St. Patrick's Church stands as a free-standing gable-fronted single-storey stone church built around 1856 to designs by architect Joseph Welland, replacing an earlier Lower Badoney church of 1730. Located on an elevated corner site at Glen Park Road and Main Street in Gortin, County Tyrone, the building occupies a prominent position opposite the entrance to Beltrim Castle and is surrounded by other significant structures including the former rectory (now the Ulster Bank) and the former Beltrim National School to the west.

The church faces west and presents a steeply pitched natural slate roof with roll-moulded black clay ridge tiles. Stone ashlar fractable to all gable ends rests on corbelled kneeler stones. The principal west gable is topped with a stone ashlar bell-cote featuring offsets to the base and a short buttress rising from a secondary gable wall with offset stones. The bell-cote itself displays a shouldered bell arch containing an iron bell with fleur-de-lys mouldings to the coping. Cast-iron box-guttering sits on convex sandstone corbels with cast-iron downpipes.

The building is rectangular in plan, seven windows wide, constructed in rough hewn rubble stone walling with tooled ashlar quoins at all corners, an ashlar splayed plinth course, and a projecting string course below sill level. Low level diagonal buttresses occupy all corners except the rear gable, which has a buttress extending in line with the gable. The rear east gable features cement rendering and a blind trefoil panel, with some cement strap-pointing visible at the entrance porch and south elevation.

The church displays three gabled projections to the rear (east) gable. Gothic window openings are formed in flush chamfered sandstone ashlar, arranged in pairs to the north and south nave elevations and to the rear gables of the lower east projections. A large tripartite arrangement of gothic window openings punctuates the rear east gable. The windows feature cast-iron quarry glazing with margin lights, etched and coloured glass to some windows and stained glass to others. One window on the north elevation was created by J.B. Capronnier of Brussels in 1872. Trefoil openings appear above paired window openings to both lower rear gables.

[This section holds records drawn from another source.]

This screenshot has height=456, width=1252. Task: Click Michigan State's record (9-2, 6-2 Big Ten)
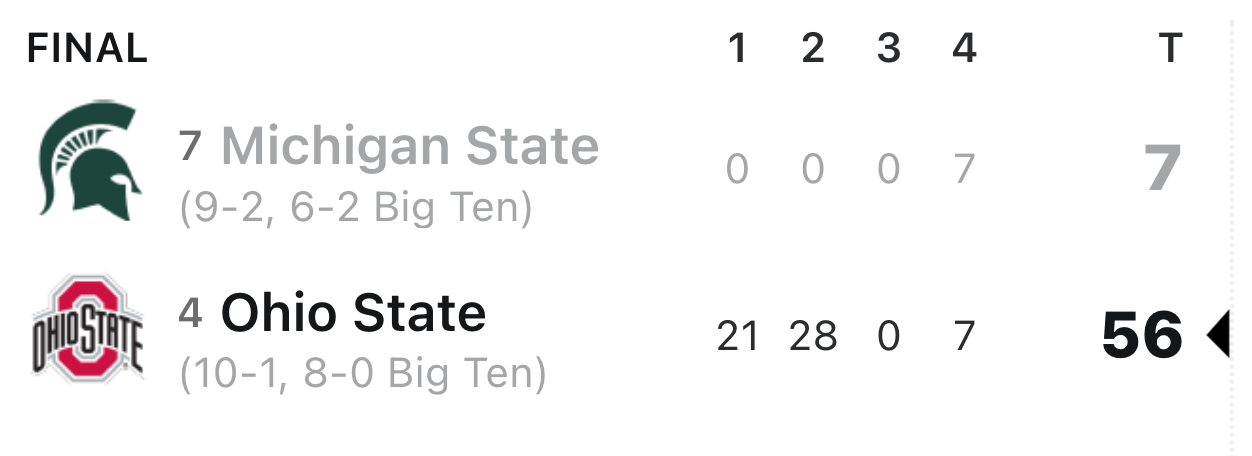(x=355, y=207)
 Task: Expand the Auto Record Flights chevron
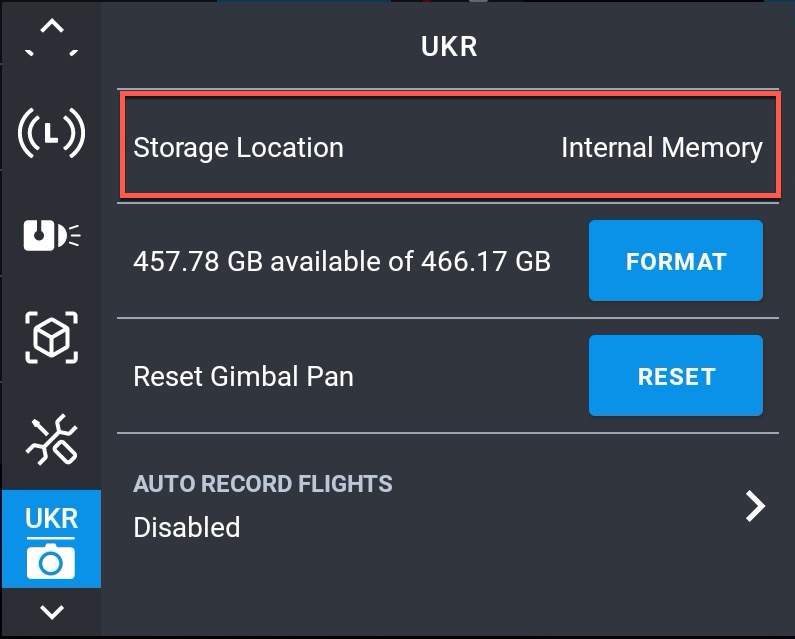tap(755, 506)
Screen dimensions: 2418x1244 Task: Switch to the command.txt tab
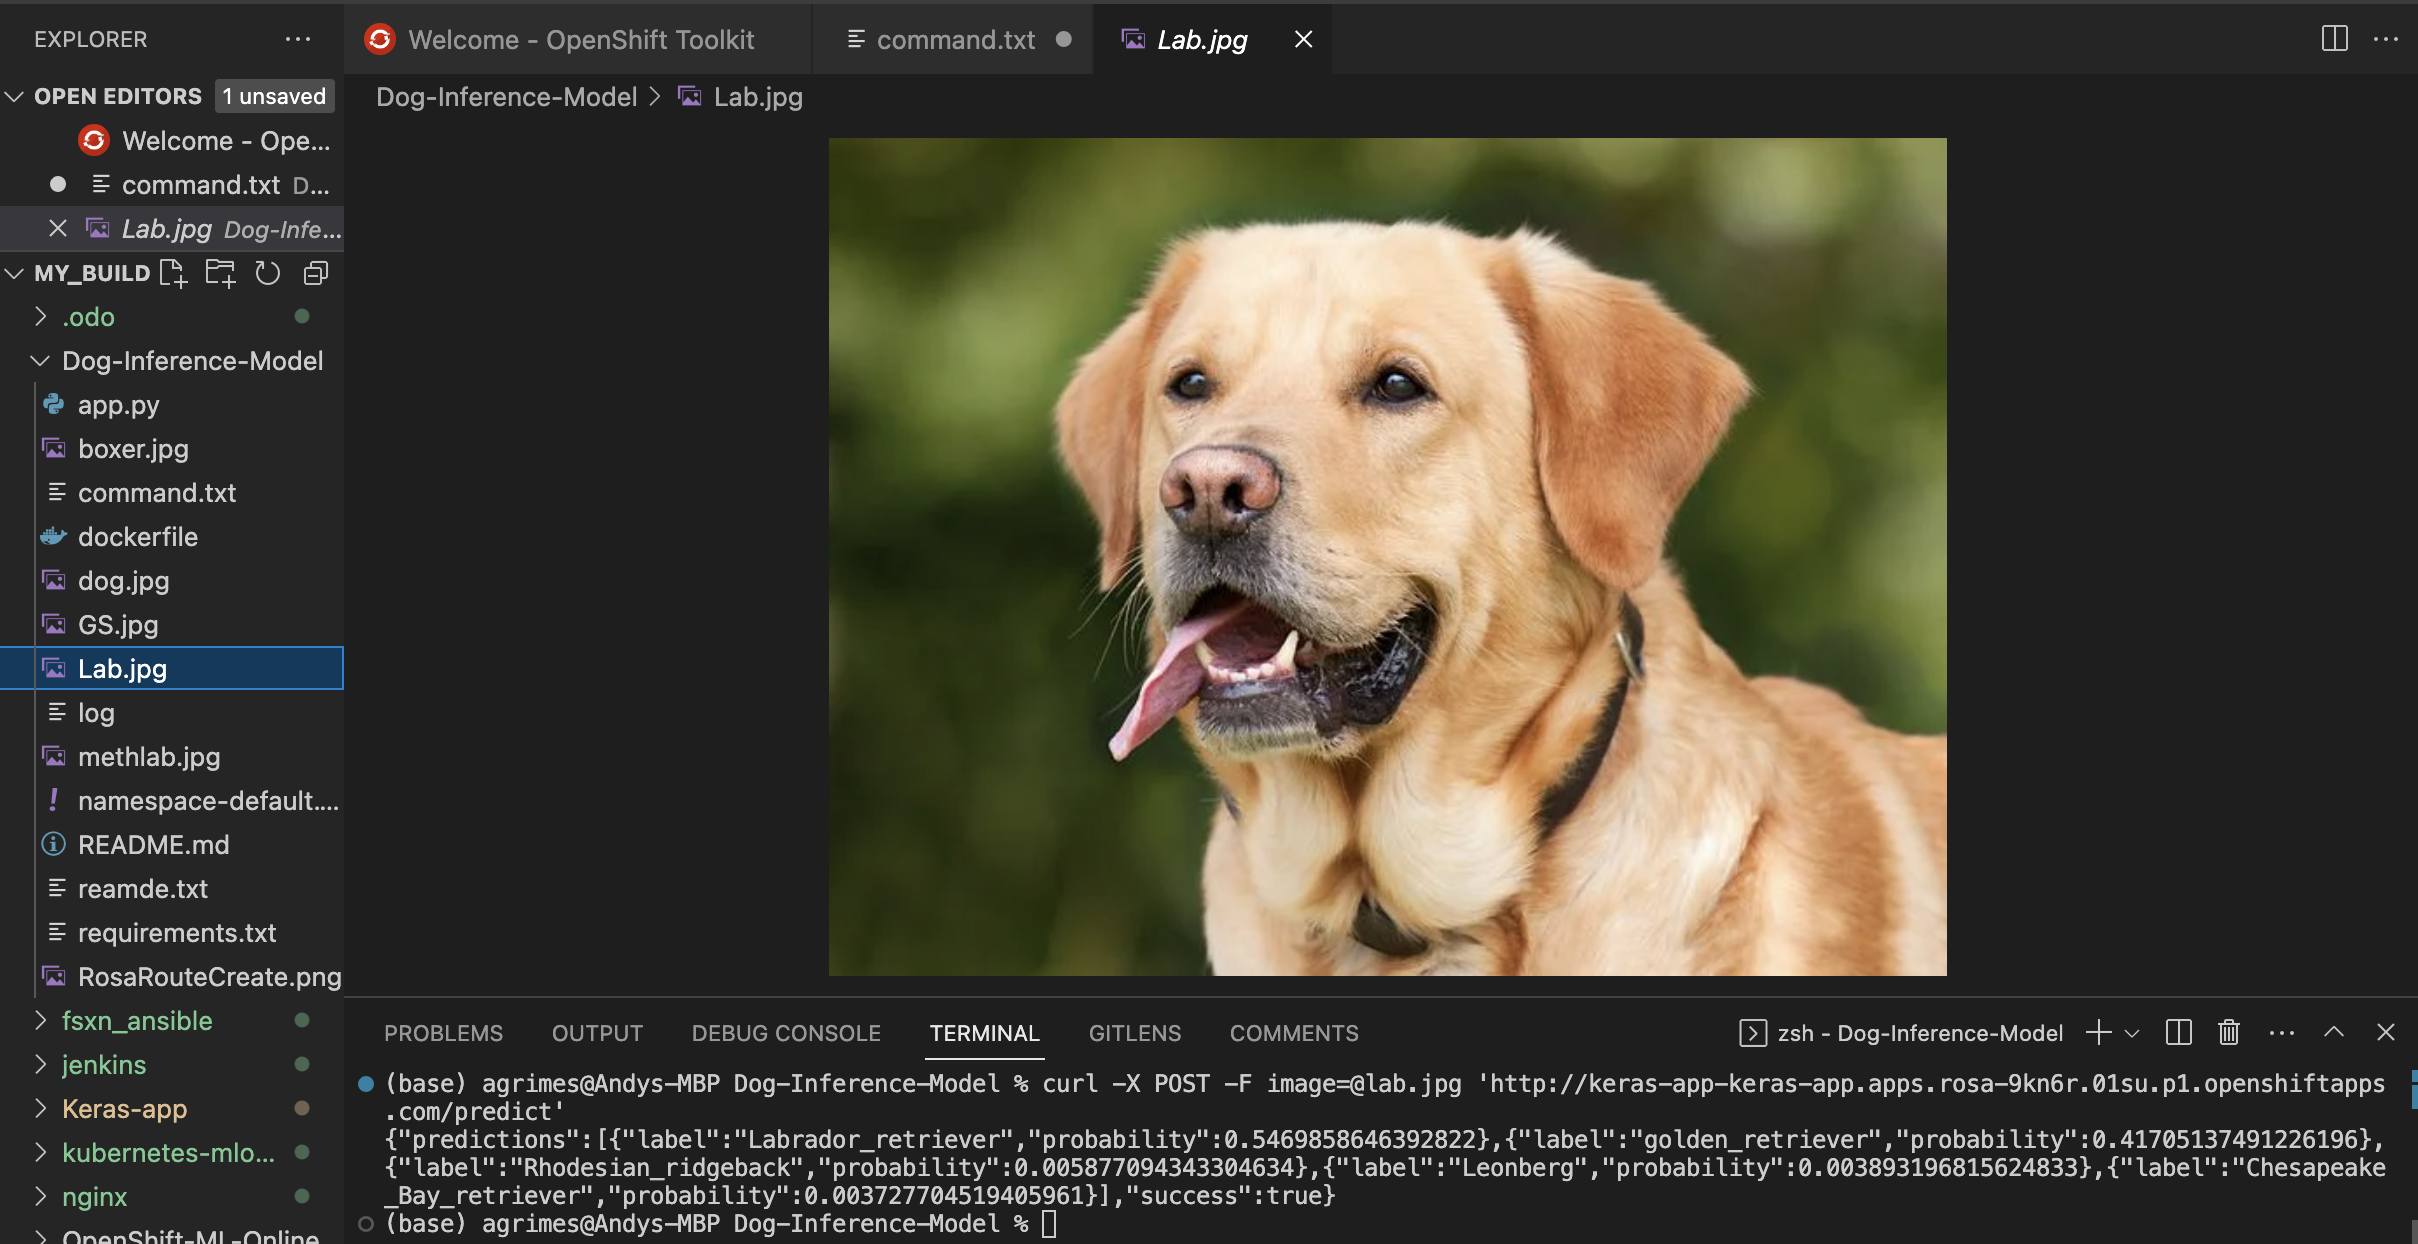956,39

The front west gable incorporates a projecting secondary gable wall with offset head and a single buttress rising to meet the bell-cote. Either side of this projecting wall stands a single window opening. The gabled entrance porch below contains a single window opening to the gable, a paired opening to the south side, and a gothic door opening to the north side. The door features a hood moulding, deeply splayed stone ashlar surround, and double-leaf tongue-and-groove wood-grained timber doors with iron furniture, opening onto a large stone step and wrought-iron boot scraper.

The north side elevation is seven bays wide with all windows arranged in pairs. A vestry door opening features a shouldered pseudo arch in chamfered sandstone ashlar and a tongue-and-groove wood-grained timber door with iron furniture, opening onto a stone platform and steps. The south side elevation mirrors the north elevation in its fenestration arrangement.

The church retains all its original features and displays a high degree of nineteenth-century craftsmanship. The setting encompasses a substantial churchyard enclosed by a rubble-stone wall with stacked coping containing many stone and marble grave markers dating from the early nineteenth century to present, including several box-tombs. Access is provided via a gravel drive opening onto Glen Park Road to the northwest, accessed through a pair of cast-iron gates set into sandstone ashlar piers, with a further pedestrian iron gate opening onto Main Street, Gortin through a stone arch opening.

The building is first recorded on the third edition Ordnance Survey map of 1905–6. Griffith's Valuation of 1858 records the site as a "church, national school house and graveyard" with a building valuation of £38. The church holds a strong historic association with the Cole-Hamilton family of Beltrim Castle.